• [WHAT IS EXPECTED] Needed from the data below: every line from the one with "has width=1344, height=896." up to and including the one with "Open the browser tab overflow chevron", repeated exactly and with nothing else.

• [DATA IN THIS EXERCISE]
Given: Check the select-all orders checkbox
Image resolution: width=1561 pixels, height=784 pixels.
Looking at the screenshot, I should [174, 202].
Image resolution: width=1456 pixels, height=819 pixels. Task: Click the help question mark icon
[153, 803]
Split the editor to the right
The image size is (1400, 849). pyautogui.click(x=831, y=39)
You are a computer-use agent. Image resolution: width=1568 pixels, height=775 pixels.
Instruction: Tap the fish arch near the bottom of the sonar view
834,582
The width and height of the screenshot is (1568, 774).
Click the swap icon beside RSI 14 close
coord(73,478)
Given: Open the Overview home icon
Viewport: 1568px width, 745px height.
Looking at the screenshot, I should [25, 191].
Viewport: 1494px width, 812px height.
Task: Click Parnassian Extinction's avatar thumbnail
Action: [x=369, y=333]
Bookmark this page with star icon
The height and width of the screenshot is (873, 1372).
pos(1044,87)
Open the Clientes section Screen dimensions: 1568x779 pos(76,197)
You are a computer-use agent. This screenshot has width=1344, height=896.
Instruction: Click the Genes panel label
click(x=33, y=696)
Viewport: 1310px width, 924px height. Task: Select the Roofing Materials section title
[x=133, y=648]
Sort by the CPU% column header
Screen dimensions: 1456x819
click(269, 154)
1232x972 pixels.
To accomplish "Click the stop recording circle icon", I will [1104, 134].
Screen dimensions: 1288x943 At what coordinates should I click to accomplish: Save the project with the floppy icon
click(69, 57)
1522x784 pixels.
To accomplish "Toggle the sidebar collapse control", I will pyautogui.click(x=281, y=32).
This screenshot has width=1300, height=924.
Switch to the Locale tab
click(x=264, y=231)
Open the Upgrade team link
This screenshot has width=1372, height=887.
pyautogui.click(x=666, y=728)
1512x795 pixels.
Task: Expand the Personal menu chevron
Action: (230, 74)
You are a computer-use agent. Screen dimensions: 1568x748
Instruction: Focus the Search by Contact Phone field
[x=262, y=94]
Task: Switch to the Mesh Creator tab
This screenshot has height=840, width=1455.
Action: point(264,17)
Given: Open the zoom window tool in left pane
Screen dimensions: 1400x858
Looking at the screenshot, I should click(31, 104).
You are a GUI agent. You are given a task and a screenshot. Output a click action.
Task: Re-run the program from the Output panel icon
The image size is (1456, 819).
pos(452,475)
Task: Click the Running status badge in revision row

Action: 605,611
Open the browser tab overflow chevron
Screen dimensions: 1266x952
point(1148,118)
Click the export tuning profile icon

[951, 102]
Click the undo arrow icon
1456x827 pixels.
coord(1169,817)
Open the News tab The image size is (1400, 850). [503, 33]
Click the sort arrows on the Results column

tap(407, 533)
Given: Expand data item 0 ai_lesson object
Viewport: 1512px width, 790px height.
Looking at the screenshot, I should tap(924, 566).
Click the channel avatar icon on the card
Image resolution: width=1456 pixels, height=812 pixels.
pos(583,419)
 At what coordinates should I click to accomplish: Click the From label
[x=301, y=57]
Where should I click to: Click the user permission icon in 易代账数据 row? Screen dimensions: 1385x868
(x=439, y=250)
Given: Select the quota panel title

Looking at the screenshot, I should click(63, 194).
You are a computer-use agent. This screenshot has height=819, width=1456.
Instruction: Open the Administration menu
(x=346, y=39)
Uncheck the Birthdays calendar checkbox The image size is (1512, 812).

• [YOUR SOLUTION]
You are a computer-use agent. This screenshot has width=1344, height=896.
Instruction: Click the Genes panel label
click(x=33, y=696)
Viewport: 1310px width, 924px height. Task: Select the Roofing Materials section title
[x=133, y=648]
Sort by the CPU% column header
Screen dimensions: 1456x819
click(269, 154)
1232x972 pixels.
To accomplish "Click the stop recording circle icon", I will [1104, 134].
Screen dimensions: 1288x943 At what coordinates should I click to accomplish: Save the project with the floppy icon
click(69, 57)
1522x784 pixels.
To accomplish "Toggle the sidebar collapse control", I will pyautogui.click(x=281, y=32).
This screenshot has width=1300, height=924.
Switch to the Locale tab
click(x=264, y=231)
Open the Upgrade team link
This screenshot has width=1372, height=887.
pyautogui.click(x=666, y=728)
1512x795 pixels.
Task: Expand the Personal menu chevron
Action: (230, 74)
You are a computer-use agent. Screen dimensions: 1568x748
Instruction: Focus the Search by Contact Phone field
[x=262, y=94]
Task: Switch to the Mesh Creator tab
This screenshot has height=840, width=1455.
Action: point(264,17)
Given: Open the zoom window tool in left pane
Screen dimensions: 1400x858
Looking at the screenshot, I should click(31, 104).
You are a GUI agent. You are given a task and a screenshot. Output a click action.
Task: Re-run the program from the Output panel icon
The image size is (1456, 819).
pos(452,475)
Task: Click the Running status badge in revision row

Action: 605,611
Open the browser tab overflow chevron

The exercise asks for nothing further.